Vancouver Sun

RCMP FINED $550,000 IN DEATHS OF THREE MONCTON MOUNTIES.

- KEVIN BISSETT

MONCTON, N.B. • The RCMP has been ordered to pay $550,000 for failing to properly arm and train its members in a shooting rampage four years ago that left three New Brunswick Mounties dead and two injured.

Judge Leslie Jackson handed down the sentence to a packed courtroom in Moncton on Friday that included Acting RCMP Commission­er Daniel Dubeau.

The judge issued a clear rebuke to the force’s leadership for not acting sooner in making sure frontline members were equipped with high-powered rifles that could have made a difference in the lethal incident in 2014.

“While the failure of most of the senior RCMP management team to acknowledg­e that there was any delay in the patrol carbine rollout is troublesom­e in regard to their apparent lack of insight into the importance of workplace safety, the response post-incident has been robust,” Jackson said.

“It is clear to me, and accepted by both parties, that the provision of carbines to responding members on June 4, 2014, could have reduced the number of deaths and/or injuries.”

Jackson fined the national force $100,000, along with $450,000 in charitable donations for scholarshi­ps at the Université de Moncton, an education fund for the children of the fallen officers and two agencies that assist families of people injured in workplace accidents. But, he said no sentence would deal with the families’ grief.

Constables Doug Larche, Fabrice Gevaudan and Dave Ross were killed, and constables Eric Dubois and Darlene Goguen were injured, when gunman Justin Bourque went hunting police officers in a Moncton neighbourh­ood.

Bourque pleaded guilty and was sentenced to life in prison with no chance of parole for 75 years.

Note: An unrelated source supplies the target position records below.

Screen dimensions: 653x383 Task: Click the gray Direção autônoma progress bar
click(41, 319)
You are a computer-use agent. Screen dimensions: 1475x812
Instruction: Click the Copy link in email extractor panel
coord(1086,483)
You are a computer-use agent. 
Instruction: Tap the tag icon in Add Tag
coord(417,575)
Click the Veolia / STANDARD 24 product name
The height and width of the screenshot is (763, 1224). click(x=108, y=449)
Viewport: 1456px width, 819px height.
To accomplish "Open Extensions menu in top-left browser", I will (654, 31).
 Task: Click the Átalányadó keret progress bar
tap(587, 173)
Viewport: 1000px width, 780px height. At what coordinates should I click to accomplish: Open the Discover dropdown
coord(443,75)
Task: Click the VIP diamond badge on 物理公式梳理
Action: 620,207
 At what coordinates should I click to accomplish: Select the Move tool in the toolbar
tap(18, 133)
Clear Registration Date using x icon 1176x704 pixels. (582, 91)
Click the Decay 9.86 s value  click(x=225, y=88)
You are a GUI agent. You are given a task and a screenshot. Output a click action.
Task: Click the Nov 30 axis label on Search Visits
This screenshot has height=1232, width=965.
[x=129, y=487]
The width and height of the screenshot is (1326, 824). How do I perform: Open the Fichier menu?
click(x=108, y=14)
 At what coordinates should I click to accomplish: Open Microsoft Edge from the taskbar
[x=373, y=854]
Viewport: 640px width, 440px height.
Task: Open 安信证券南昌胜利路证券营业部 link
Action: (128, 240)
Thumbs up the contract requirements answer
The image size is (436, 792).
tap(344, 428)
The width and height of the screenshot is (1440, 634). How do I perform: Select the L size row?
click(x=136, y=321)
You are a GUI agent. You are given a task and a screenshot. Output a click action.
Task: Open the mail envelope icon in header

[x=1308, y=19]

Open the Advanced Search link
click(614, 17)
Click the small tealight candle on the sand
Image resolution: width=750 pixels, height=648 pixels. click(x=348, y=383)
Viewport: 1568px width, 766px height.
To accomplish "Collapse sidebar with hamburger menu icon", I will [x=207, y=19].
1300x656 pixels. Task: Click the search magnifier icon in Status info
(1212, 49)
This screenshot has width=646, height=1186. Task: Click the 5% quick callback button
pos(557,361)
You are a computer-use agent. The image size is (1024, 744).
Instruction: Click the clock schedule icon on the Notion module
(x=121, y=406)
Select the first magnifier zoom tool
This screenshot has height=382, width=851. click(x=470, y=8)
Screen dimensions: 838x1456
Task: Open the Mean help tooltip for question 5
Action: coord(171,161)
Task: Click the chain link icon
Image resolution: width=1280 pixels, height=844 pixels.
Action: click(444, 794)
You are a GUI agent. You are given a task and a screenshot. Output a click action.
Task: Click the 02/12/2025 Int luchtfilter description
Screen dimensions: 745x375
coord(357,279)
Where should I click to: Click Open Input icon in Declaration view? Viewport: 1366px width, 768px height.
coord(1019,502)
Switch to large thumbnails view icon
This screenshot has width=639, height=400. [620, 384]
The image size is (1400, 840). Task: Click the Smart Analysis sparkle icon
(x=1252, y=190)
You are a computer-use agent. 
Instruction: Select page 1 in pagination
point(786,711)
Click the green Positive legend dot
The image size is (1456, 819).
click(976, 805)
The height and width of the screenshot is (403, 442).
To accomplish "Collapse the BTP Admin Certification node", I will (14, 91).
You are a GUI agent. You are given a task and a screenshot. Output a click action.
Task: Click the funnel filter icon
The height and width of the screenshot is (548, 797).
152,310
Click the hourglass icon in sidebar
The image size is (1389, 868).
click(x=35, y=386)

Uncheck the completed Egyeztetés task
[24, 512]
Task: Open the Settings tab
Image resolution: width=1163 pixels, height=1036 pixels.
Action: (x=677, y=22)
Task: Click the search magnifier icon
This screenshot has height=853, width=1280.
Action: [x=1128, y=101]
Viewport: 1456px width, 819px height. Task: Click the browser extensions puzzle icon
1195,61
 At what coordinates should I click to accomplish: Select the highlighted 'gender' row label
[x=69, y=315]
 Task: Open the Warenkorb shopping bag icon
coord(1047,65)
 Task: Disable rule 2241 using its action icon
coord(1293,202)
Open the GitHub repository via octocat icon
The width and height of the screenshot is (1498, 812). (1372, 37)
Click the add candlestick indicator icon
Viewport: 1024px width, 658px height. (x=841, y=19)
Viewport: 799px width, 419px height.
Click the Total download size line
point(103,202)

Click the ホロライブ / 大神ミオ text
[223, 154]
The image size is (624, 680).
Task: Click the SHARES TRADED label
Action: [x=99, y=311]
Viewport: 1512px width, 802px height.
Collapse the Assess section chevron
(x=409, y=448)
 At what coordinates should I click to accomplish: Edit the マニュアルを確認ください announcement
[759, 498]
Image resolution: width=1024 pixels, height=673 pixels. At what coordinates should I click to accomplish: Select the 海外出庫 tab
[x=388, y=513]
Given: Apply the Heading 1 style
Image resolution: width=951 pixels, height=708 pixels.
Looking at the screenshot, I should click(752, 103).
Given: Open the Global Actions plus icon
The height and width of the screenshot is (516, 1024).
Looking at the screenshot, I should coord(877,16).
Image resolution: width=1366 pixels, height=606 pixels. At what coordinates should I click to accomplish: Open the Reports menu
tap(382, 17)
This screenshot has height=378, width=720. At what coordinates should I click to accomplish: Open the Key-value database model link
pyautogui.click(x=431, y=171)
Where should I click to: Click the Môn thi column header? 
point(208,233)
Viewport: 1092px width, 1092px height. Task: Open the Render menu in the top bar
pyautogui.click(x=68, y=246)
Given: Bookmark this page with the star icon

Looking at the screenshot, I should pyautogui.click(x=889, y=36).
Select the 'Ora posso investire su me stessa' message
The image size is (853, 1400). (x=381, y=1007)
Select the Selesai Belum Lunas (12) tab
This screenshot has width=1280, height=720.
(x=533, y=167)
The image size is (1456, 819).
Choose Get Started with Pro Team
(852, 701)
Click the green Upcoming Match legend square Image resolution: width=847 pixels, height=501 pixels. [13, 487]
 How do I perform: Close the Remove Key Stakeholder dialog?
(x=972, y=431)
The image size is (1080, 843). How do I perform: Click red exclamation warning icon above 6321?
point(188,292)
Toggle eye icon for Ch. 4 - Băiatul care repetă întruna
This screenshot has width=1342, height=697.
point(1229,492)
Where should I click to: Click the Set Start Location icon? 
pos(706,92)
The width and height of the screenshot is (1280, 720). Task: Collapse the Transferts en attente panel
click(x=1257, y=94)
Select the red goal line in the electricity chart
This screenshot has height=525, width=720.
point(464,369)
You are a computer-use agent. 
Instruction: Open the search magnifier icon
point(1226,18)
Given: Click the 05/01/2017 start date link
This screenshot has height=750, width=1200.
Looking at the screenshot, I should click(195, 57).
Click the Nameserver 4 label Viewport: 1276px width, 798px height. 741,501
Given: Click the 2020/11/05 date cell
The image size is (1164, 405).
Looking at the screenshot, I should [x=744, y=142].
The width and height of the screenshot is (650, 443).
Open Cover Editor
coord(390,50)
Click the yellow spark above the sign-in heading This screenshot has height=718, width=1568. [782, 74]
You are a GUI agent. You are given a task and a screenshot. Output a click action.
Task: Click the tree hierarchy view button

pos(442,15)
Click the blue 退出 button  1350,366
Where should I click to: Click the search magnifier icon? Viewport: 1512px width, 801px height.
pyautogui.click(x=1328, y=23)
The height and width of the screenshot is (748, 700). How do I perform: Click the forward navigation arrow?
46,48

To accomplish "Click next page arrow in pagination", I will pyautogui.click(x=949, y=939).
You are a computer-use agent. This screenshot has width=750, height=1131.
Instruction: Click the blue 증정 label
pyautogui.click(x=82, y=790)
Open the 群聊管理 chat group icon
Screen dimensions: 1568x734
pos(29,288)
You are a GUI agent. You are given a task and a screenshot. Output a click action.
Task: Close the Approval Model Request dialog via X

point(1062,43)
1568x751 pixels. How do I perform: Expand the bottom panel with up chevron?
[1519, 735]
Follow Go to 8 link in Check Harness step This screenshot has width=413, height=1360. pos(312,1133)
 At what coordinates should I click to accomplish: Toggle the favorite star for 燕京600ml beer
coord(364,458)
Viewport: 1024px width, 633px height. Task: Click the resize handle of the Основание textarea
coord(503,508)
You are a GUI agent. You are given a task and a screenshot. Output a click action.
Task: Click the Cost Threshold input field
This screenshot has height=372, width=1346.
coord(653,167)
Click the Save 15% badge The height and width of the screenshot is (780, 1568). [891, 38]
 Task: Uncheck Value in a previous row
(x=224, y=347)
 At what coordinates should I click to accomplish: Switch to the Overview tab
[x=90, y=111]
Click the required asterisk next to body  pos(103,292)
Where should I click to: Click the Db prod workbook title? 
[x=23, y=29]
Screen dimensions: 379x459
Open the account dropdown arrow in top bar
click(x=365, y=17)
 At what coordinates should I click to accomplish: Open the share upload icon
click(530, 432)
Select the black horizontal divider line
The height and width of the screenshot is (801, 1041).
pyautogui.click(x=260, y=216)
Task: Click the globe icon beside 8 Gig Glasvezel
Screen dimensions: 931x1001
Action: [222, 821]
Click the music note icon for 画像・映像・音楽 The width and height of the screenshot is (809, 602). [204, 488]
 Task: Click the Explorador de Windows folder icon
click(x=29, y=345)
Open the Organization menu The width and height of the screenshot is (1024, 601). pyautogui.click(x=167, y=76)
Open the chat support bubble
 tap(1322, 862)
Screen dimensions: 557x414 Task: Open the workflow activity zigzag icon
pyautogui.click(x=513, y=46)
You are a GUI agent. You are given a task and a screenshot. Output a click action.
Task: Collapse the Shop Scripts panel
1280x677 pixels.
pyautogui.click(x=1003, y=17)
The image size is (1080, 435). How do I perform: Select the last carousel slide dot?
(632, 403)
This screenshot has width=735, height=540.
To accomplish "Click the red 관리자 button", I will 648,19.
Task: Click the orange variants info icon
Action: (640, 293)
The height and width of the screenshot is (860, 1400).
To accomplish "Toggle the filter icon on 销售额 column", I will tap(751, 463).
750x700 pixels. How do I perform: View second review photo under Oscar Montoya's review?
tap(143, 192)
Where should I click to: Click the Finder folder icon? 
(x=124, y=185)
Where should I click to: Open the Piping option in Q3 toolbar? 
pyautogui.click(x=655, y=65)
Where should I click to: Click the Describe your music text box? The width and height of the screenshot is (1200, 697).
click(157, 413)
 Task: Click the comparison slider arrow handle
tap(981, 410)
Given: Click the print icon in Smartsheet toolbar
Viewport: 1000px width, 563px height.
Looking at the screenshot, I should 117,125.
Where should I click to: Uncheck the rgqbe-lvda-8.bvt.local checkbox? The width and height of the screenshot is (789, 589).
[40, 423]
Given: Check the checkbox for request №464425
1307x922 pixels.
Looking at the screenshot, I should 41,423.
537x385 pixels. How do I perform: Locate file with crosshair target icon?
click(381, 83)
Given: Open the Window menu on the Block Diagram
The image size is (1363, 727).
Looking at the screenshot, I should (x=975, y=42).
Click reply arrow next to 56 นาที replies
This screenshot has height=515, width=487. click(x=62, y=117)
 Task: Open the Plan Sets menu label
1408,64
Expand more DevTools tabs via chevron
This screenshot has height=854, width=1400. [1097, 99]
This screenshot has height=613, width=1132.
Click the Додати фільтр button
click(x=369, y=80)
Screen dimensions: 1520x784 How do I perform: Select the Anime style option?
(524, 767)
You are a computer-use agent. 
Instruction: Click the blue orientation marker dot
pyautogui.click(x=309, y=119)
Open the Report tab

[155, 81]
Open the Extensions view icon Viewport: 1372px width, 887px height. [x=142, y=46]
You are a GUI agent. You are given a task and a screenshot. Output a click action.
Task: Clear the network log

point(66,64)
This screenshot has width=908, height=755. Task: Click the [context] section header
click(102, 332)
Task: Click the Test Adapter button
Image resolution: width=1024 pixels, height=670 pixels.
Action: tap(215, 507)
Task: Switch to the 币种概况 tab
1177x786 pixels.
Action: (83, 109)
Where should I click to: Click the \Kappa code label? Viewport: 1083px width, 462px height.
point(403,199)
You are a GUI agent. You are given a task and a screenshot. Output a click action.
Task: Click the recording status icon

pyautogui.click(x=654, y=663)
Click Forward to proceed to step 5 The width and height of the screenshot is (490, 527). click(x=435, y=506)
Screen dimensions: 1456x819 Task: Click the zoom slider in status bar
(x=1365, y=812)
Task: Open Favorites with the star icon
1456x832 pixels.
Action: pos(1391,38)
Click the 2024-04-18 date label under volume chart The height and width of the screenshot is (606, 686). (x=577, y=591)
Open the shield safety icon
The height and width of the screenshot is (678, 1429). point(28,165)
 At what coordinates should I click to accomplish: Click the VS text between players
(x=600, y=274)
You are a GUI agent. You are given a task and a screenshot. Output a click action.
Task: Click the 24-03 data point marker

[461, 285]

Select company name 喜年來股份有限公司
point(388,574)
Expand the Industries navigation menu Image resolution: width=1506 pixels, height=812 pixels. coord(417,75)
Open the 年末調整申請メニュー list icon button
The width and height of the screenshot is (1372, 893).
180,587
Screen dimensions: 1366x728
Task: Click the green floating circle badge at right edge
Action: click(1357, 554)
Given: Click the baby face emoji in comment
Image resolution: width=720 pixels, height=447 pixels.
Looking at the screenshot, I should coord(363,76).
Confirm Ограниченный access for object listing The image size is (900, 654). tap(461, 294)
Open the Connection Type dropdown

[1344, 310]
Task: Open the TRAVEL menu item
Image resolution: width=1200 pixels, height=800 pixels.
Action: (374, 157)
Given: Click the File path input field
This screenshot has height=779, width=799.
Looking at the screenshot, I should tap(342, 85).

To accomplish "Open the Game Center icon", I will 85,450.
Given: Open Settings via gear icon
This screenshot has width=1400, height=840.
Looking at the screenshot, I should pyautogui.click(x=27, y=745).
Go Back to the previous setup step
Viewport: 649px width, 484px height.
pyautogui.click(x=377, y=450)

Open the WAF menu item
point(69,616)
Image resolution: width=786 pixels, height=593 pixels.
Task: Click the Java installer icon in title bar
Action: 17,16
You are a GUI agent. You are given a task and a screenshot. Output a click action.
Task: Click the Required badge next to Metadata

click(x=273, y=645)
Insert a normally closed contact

Nadine Larche said no sentence would bring back her husband Doug and the father of their three daughters, who are reminded daily of their loss as they travel through the neighbourh­ood where their father was gunned down or pass by a monument erected in the officers’ honour.

“Lives were forever changed because of people’s decisions,” she said outside the courthouse. “My family’s life has forever been changed. My three children are growing up without a daddy. No judgment will bring these men back. No judgment will ever make amends. No judgment will ever make reparation­s. No judgment will serve justice to what happened.”

The force was convicted of failing to provide its members with adequate use-offorce equipment and user training.

Carbine rifles were not available to general duty officers at the time of the Moncton shootings, and during the Labour Code trial, numerous witnesses said they could have made a difference.

The high-powered carbines were approved in 2011, but their rollout was delayed.